“What Was Huckabee Talking About?”: I Can Hardly Believe That I Share The Same Country With The Man
Republican National Committee Chairman Reince Priebus invited former Arkansas Governor Mike Huckabee to be the keynote speaker at the RNC’s winter meeting, but it appears that he regrets that decision:
Priebus responded to Huckabee’s comments, telling the Washington Post, “I don’t know what he was talking about. Sort of a goofy way of using some phrases. Not the way I would have phrased it.”
I don’t know what Mike Huckabee was talking about, either. When he was serving as governor, Huckabee signed a law mandating that health insurance plans provide contraceptive coverage, and he made no exceptions for religious institutions.

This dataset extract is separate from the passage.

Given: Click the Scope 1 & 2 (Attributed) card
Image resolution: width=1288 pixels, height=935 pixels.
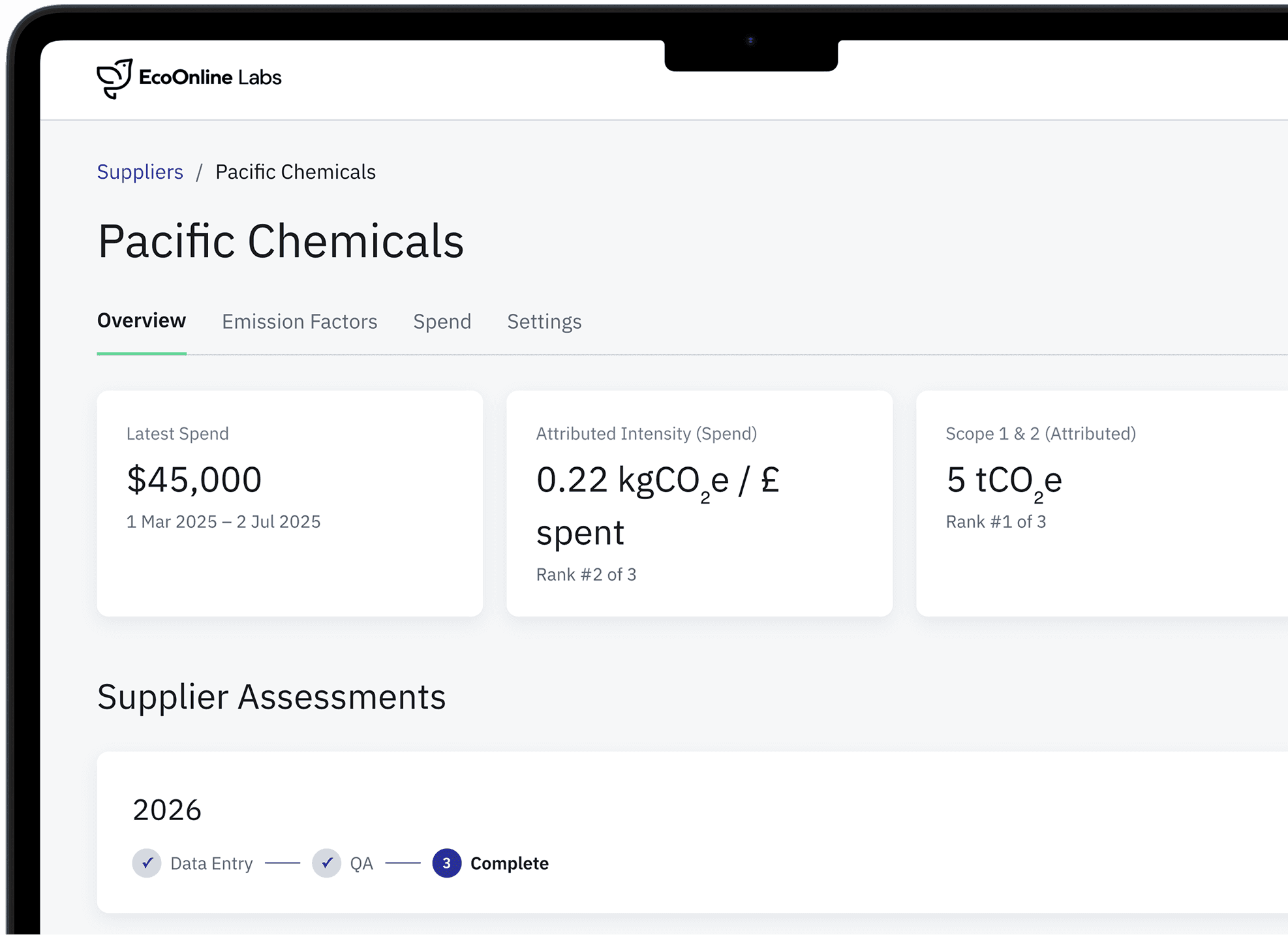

And, despite the fact that his hero Jesus was quite clear that he had nothing but the harshest contempt for hypocrites, Huckabee is now behaving as if contraceptive coverage in health care plans is some kind of violation of people’s religious rights.
His actual comments were more than ‘goofy.’ They were nonsensical. I don’t know if he asks his nieces to refer to him as ‘Uncle Sugar,’ but I certainly hope not. The main thing is that he wants us to have a national discussion about contraception.
“If the Democrats want to insult the women of America by making them believe that they are helpless without Uncle Sugar coming in and providing for them a prescription each month for birth control because they cannot control their libido or their reproductive system without the help of the government, then so be it. Let us take that discussion all across America.”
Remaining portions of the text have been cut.